Our latest addition to the Trail of Bits Testing Handbook is a comprehensive guide to fuzzing: an essential, effective, low-effort method to find bugs in software that involves repeatedly running a program with random inputs to cause unexpected results.
At Trail of Bits, we don’t just rely on standard static analysis. We tailor our approach to each project, fine-tuning our methods to rigorously fuzz critical code segments. We’ve seen how challenging it can be to start with fuzzing; it’s a field with diverse methodologies and no one-size-fits-all solution. We believe that distilling our knowledge into this handbook will help those seeking to integrate fuzzing into their methodology do so quickly and easily, with better results.
Designed for developers eager to integrate fuzzing into their workflow, this chapter demystifies the fuzzing process. Within a jungle of fuzzer forks, each with numerous variations, it’s easy to get lost. Our guide focuses on the most proven and widely used fuzzers, providing a solid foundation to get you results.

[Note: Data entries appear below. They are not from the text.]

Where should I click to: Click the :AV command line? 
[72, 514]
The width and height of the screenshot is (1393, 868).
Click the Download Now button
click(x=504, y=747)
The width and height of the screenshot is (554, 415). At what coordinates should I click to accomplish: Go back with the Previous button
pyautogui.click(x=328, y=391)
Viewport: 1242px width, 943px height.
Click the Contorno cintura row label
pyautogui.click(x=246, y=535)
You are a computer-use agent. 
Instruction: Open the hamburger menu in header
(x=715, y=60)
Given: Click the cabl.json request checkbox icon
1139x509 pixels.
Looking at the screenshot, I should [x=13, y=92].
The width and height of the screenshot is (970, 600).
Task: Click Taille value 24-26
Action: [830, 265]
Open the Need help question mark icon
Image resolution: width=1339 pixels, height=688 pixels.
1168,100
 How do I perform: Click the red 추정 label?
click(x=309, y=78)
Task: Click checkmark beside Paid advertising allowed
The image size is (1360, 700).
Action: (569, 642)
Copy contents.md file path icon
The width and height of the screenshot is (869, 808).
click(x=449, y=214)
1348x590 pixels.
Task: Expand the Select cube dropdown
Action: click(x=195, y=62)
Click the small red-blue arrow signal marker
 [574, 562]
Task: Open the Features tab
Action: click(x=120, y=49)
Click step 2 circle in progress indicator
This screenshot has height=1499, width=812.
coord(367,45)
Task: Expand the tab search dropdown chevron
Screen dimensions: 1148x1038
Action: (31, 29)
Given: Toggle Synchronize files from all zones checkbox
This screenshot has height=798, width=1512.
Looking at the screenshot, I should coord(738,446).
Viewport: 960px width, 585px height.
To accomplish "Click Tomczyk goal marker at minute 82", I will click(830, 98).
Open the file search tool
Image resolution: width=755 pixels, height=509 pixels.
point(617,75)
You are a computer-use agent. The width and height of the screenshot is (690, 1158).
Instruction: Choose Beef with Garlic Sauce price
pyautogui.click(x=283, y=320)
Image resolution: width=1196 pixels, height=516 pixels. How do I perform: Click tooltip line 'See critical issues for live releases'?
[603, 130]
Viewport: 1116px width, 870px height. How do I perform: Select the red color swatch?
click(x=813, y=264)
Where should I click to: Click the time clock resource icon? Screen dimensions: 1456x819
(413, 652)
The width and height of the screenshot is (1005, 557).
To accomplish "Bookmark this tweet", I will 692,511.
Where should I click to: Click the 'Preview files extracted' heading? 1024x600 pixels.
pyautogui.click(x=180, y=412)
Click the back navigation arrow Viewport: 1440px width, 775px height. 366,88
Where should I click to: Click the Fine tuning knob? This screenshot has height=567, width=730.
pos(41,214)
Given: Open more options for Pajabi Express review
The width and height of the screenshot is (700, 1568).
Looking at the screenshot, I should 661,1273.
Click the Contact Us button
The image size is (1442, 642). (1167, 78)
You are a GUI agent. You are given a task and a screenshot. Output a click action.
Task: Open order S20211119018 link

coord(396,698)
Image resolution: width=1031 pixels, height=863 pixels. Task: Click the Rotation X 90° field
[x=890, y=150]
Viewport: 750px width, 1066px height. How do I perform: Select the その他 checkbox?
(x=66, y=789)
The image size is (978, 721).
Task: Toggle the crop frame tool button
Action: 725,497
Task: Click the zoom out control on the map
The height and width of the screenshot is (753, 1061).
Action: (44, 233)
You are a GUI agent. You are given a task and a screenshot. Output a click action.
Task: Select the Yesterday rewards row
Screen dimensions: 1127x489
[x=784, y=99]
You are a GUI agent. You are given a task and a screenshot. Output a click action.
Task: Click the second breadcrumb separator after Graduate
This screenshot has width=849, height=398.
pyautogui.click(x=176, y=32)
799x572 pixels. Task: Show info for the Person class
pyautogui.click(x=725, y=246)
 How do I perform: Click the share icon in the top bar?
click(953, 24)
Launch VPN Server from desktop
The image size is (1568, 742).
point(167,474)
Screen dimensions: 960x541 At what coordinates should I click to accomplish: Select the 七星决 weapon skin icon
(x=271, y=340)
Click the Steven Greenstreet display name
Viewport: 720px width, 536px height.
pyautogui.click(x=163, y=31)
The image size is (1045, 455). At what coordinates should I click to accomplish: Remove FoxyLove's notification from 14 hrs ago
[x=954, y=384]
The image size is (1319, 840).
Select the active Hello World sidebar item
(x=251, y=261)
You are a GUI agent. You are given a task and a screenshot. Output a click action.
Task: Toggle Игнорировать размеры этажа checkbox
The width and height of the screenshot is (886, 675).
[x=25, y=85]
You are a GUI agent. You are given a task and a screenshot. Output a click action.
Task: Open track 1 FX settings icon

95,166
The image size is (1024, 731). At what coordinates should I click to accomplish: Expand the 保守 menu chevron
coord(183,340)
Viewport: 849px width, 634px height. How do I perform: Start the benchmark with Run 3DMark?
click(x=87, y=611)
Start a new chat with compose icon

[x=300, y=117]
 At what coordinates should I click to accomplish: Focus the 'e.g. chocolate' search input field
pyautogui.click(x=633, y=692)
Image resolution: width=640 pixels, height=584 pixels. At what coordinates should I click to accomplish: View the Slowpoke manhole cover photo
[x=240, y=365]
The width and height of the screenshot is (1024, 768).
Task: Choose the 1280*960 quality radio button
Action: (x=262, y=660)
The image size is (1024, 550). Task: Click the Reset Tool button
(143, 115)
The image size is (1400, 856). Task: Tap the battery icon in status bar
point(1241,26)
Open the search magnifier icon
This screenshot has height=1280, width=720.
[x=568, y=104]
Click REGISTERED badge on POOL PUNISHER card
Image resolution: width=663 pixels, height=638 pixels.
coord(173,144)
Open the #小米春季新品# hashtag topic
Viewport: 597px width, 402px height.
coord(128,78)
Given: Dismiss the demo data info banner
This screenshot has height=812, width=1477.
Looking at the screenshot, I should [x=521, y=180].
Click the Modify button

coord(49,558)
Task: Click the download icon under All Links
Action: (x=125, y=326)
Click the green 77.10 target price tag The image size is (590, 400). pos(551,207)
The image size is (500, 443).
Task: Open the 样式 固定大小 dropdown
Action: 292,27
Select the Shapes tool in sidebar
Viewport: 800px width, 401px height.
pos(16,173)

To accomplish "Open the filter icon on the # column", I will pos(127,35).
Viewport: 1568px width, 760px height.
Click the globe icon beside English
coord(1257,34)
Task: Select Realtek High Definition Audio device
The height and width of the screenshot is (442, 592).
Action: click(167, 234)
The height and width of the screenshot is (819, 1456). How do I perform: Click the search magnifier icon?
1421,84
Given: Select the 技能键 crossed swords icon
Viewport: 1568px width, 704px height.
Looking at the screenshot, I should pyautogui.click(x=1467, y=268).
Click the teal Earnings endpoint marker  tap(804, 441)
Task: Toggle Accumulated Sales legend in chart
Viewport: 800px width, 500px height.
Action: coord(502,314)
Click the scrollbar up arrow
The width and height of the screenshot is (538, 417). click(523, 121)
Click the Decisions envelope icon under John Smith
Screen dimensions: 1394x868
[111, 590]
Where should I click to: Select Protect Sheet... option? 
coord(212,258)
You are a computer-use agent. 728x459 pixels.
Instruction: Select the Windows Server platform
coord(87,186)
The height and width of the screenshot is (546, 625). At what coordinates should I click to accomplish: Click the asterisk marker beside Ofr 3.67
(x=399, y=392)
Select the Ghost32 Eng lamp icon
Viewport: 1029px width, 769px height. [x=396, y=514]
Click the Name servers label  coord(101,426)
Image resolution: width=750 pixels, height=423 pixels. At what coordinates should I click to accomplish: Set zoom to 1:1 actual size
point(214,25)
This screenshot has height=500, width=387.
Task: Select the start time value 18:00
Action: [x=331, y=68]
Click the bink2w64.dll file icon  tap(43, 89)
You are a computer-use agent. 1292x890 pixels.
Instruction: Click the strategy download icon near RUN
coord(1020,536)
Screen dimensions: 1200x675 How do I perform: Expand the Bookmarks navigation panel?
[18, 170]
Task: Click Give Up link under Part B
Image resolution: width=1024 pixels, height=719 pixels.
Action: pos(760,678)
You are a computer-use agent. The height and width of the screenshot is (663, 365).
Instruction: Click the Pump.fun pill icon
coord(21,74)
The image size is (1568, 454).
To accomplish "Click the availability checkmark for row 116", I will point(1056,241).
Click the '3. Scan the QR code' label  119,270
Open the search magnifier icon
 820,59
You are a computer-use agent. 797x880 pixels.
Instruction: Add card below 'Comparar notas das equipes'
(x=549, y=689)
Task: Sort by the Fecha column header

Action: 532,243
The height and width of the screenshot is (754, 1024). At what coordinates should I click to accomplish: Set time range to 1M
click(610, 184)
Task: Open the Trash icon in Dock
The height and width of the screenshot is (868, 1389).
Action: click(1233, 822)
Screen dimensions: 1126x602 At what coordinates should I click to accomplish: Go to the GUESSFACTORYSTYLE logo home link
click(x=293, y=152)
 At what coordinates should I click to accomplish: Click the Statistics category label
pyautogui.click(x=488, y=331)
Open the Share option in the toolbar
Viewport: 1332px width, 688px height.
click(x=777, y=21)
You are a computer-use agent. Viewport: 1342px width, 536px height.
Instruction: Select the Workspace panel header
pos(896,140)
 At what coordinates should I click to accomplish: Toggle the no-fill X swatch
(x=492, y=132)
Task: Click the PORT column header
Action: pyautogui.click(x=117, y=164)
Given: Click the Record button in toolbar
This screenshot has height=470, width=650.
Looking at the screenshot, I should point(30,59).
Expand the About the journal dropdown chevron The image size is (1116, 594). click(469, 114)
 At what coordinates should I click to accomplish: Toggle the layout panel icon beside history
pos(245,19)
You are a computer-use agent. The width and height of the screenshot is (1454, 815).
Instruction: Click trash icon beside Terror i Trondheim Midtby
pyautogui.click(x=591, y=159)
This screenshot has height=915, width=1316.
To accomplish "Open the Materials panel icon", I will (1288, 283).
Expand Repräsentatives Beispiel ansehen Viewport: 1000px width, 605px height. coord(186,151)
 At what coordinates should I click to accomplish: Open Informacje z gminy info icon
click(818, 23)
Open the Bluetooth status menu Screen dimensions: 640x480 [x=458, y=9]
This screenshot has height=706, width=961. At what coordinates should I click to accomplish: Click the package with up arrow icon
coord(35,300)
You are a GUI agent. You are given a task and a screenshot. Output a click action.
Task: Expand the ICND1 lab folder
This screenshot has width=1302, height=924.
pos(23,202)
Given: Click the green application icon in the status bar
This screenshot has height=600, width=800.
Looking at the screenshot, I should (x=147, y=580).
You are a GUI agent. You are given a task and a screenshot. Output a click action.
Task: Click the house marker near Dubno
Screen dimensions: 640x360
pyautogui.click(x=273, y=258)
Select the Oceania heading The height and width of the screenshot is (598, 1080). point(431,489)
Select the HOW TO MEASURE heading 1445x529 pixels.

This chapter focuses on how to fuzz C/C++ and Rust projects. We describe how to install and start using three of the most mature fuzzers commonly used for C/C++ and Rust projects: libFuzzer, AFL++, and cargo-fuzz. We discuss common challenges when fuzzing, using an example C/C++ project. One of the challenges of starting your fuzzing is that there is no uniform way to set up fuzzing; some developers use CMake, while others use Autotools or plain Makefiles. We will also go through several real-world examples that use different build systems to demonstrate how to fuzz real projects.